Member of Parliament for Dudley South
- In office 6 May 2010 – 30 March 2015
- Preceded by: Ian Pearson
- Succeeded by: Mike Wood

Personal details
- Born: Christopher Dimitri Kelly June 1978 (age 48) Wolverhampton, West Midlands, England
- Party: Conservative
- Alma mater: Oxford Brookes University, Imperial College Business School

= Chris Kelly (British politician) =

British politician (born 1978)

Christopher Dimitri Kelly (born 1978) is a British Conservative Party politician. He was elected as the Member of Parliament (MP) for the Dudley South constituency in England's West Midlands at the 2010 general election. Kelly stood down at the 2015 general election after having served a single term.

==Education==
Kelly was born in 1978 and educated at Wolverhampton Grammar School in the Black Country, West Midlands 1989–96, followed by Oxford Brookes University, where he was a History and Politics student 1996–1999, and Imperial College Business School in 2002/3 where he gained an MBA.

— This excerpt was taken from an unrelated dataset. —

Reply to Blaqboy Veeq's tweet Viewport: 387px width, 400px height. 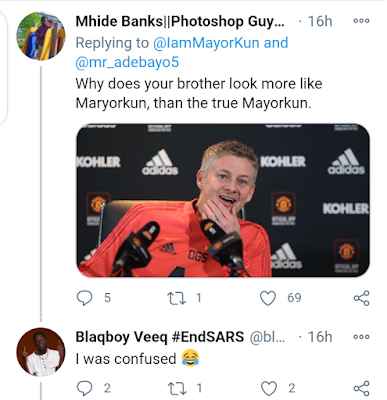(84, 388)
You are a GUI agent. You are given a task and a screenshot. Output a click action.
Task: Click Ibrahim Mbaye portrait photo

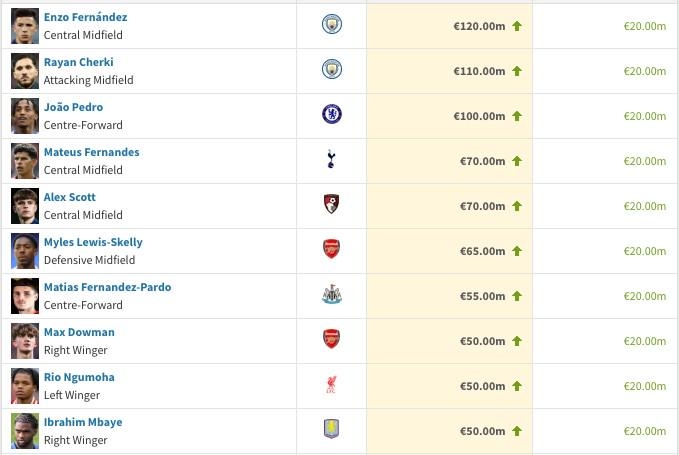(25, 431)
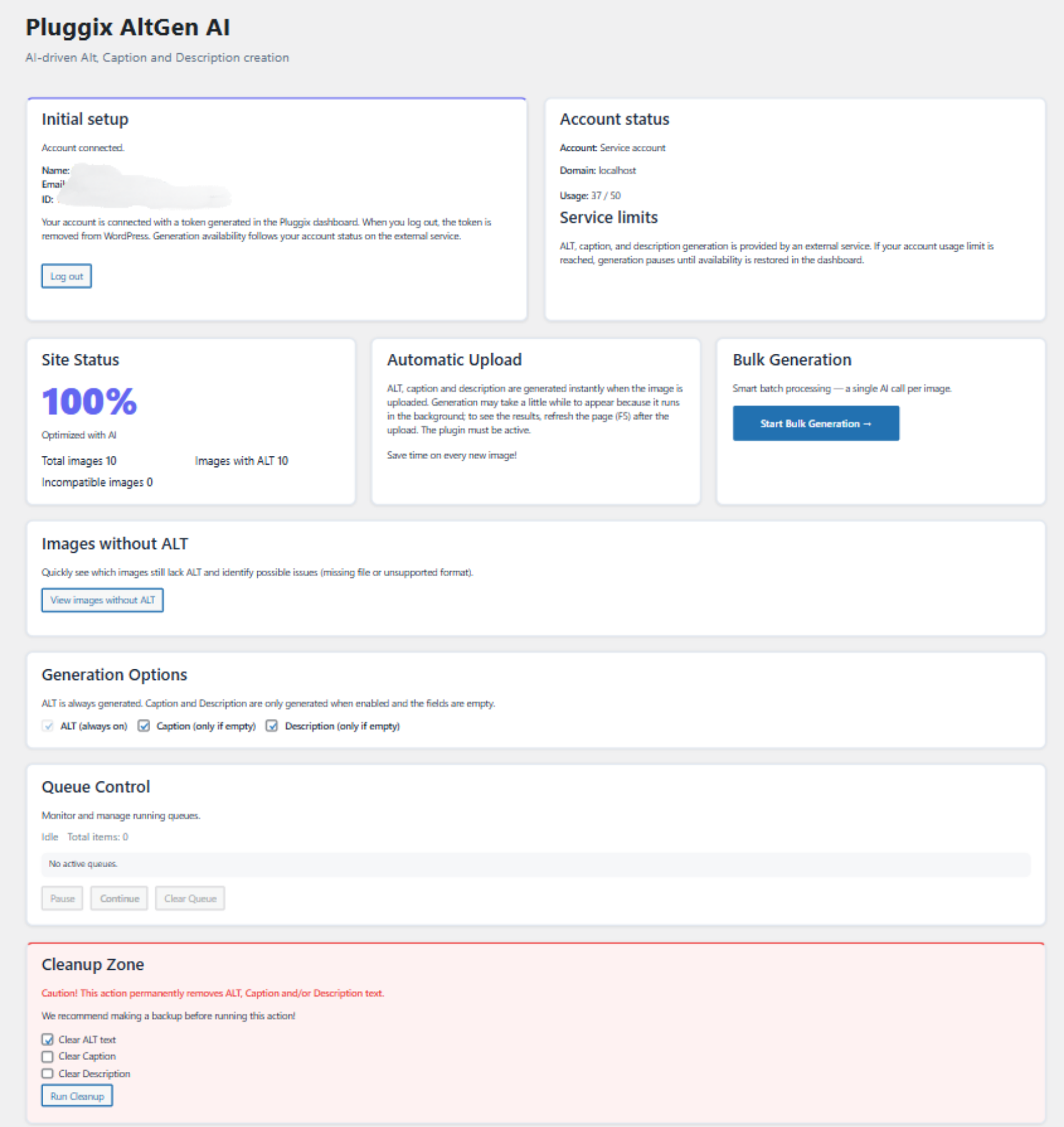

Kelly and his friend Justin Tomlinson placed a bet while at university that either would be Prime Minister of the United Kingdom before the year 2038, at the odds of 10,000 to 1. They stand to win £500,000 should this happen. Tomlinson and Kelly were both subsequently elected as members of parliament for the Conservative Party.

==Career==
After business school, Kelly worked as research assistant for Michael Howard in 2004/5 whilst the latter served as Leader of the Conservative Party.

Kelly was employed by his family's business, Keltruck Ltd – a Scania truck dealership based in West Bromwich – serving as marketing director from 2006 to 2010, and was subsequently a paid non-executive director of his father's company.

Kelly was selected as the Conservative candidate for Dudley South in September 2007. He was elected to Parliament at the 2010 general election in the constituency represented for the previous 16 years by Labour's Ian Pearson.

In Parliament he was a member of the European Scrutiny Committee, and founder chairman of both the All-Party Parliamentary Group for Family Business and the All-Party Parliamentary Group on Combating Metal Theft.

In 2010 Kelly attracted criticism for emailing all his fellow Conservative MPs from his Parliamentary email account urging them to give his sister a secretarial or managerial job.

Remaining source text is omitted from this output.